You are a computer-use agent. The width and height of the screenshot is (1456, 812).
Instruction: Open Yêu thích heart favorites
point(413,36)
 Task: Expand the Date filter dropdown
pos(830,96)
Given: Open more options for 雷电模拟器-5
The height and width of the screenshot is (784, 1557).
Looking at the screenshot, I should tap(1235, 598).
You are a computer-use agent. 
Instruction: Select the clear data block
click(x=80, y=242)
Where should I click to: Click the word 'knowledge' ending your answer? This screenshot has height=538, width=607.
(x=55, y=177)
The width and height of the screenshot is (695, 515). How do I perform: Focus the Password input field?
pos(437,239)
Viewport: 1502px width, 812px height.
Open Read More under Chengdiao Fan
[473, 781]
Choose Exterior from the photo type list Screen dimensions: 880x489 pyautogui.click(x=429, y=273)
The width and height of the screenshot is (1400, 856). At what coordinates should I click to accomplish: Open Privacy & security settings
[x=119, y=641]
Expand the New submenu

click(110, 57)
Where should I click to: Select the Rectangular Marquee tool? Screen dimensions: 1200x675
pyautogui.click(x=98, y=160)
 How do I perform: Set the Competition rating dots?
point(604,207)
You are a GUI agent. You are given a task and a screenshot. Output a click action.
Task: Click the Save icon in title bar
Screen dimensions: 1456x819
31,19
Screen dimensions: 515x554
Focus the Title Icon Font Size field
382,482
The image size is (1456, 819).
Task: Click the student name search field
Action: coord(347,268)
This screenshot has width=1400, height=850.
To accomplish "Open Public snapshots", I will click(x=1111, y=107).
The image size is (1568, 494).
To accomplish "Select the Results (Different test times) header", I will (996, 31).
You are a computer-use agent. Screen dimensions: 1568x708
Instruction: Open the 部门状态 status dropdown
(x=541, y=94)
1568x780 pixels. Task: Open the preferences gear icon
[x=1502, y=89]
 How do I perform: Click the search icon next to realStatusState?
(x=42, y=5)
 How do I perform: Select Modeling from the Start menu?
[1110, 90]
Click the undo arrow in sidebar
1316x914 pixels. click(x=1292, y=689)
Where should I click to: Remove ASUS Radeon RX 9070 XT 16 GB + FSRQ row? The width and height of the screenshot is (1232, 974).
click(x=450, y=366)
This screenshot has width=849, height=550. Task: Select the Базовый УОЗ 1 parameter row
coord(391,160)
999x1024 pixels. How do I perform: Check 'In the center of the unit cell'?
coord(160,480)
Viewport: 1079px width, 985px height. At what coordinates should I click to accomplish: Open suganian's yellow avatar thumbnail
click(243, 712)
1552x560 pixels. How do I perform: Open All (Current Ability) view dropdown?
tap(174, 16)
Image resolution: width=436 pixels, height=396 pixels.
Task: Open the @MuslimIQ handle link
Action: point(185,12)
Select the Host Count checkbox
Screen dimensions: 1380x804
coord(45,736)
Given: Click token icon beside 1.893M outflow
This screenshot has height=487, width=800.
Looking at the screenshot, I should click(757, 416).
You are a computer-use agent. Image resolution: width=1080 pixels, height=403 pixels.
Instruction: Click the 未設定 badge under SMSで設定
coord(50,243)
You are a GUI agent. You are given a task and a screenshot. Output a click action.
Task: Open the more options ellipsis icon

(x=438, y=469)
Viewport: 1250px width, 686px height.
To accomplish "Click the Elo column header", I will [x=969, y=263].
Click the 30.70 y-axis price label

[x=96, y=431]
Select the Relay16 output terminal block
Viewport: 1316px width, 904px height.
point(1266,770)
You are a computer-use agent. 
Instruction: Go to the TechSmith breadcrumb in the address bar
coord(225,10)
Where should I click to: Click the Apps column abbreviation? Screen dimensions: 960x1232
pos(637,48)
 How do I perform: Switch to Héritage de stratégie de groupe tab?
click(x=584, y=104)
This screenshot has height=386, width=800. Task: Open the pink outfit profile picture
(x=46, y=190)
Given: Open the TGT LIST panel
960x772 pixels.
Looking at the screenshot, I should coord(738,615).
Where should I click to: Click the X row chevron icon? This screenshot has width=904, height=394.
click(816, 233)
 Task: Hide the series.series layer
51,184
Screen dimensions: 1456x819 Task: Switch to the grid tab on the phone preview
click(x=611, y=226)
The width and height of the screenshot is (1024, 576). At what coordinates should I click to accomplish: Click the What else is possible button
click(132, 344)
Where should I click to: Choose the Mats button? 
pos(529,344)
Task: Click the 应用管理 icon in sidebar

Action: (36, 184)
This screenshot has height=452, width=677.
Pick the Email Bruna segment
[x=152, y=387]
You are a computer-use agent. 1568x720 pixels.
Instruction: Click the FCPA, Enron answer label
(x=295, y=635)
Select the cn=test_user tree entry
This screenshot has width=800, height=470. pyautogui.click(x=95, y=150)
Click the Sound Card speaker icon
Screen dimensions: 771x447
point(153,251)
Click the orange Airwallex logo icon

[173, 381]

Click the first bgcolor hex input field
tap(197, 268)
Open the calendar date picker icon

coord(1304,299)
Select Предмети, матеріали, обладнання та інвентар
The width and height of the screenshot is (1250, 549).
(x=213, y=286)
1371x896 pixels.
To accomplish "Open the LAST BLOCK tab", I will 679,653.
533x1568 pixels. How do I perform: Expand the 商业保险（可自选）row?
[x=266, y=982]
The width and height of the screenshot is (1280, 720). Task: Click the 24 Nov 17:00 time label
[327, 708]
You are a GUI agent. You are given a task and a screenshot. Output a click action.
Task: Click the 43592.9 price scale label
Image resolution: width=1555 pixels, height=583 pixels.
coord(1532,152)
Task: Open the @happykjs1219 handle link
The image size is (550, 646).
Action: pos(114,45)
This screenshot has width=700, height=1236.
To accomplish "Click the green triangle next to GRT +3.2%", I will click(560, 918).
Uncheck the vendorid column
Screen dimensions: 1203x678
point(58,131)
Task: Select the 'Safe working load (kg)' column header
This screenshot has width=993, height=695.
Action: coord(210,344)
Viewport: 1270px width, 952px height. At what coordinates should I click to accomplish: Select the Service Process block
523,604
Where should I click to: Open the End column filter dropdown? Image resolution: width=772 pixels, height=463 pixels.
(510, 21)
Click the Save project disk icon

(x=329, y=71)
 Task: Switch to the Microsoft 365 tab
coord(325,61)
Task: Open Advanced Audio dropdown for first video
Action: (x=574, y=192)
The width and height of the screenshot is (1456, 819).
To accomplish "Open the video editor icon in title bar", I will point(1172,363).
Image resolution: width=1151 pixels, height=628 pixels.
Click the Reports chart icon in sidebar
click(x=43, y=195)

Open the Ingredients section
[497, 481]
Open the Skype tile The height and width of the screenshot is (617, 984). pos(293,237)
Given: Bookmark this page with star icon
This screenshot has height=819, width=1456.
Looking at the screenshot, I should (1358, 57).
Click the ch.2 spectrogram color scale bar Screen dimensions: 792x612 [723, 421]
********************
AIM OF THE TASK.
Reproduce the data above verbatim, from the line containing "Click the first bgcolor hex input field" through the line containing "I will point(1172,363).", both lines included.

EXERCISE SOLUTION.
Click the first bgcolor hex input field
tap(197, 268)
Open the calendar date picker icon

coord(1304,299)
Select Предмети, матеріали, обладнання та інвентар
The width and height of the screenshot is (1250, 549).
(x=213, y=286)
1371x896 pixels.
To accomplish "Open the LAST BLOCK tab", I will 679,653.
533x1568 pixels. How do I perform: Expand the 商业保险（可自选）row?
[x=266, y=982]
The width and height of the screenshot is (1280, 720). Task: Click the 24 Nov 17:00 time label
[327, 708]
You are a GUI agent. You are given a task and a screenshot. Output a click action.
Task: Click the 43592.9 price scale label
Image resolution: width=1555 pixels, height=583 pixels.
coord(1532,152)
Task: Open the @happykjs1219 handle link
The image size is (550, 646).
Action: pos(114,45)
This screenshot has width=700, height=1236.
To accomplish "Click the green triangle next to GRT +3.2%", I will click(560, 918).
Uncheck the vendorid column
Screen dimensions: 1203x678
point(58,131)
Task: Select the 'Safe working load (kg)' column header
This screenshot has width=993, height=695.
Action: coord(210,344)
Viewport: 1270px width, 952px height. At what coordinates should I click to accomplish: Select the Service Process block
523,604
Where should I click to: Open the End column filter dropdown? Image resolution: width=772 pixels, height=463 pixels.
(510, 21)
Click the Save project disk icon

(x=329, y=71)
 Task: Switch to the Microsoft 365 tab
coord(325,61)
Task: Open Advanced Audio dropdown for first video
Action: (x=574, y=192)
The width and height of the screenshot is (1456, 819).
To accomplish "Open the video editor icon in title bar", I will point(1172,363).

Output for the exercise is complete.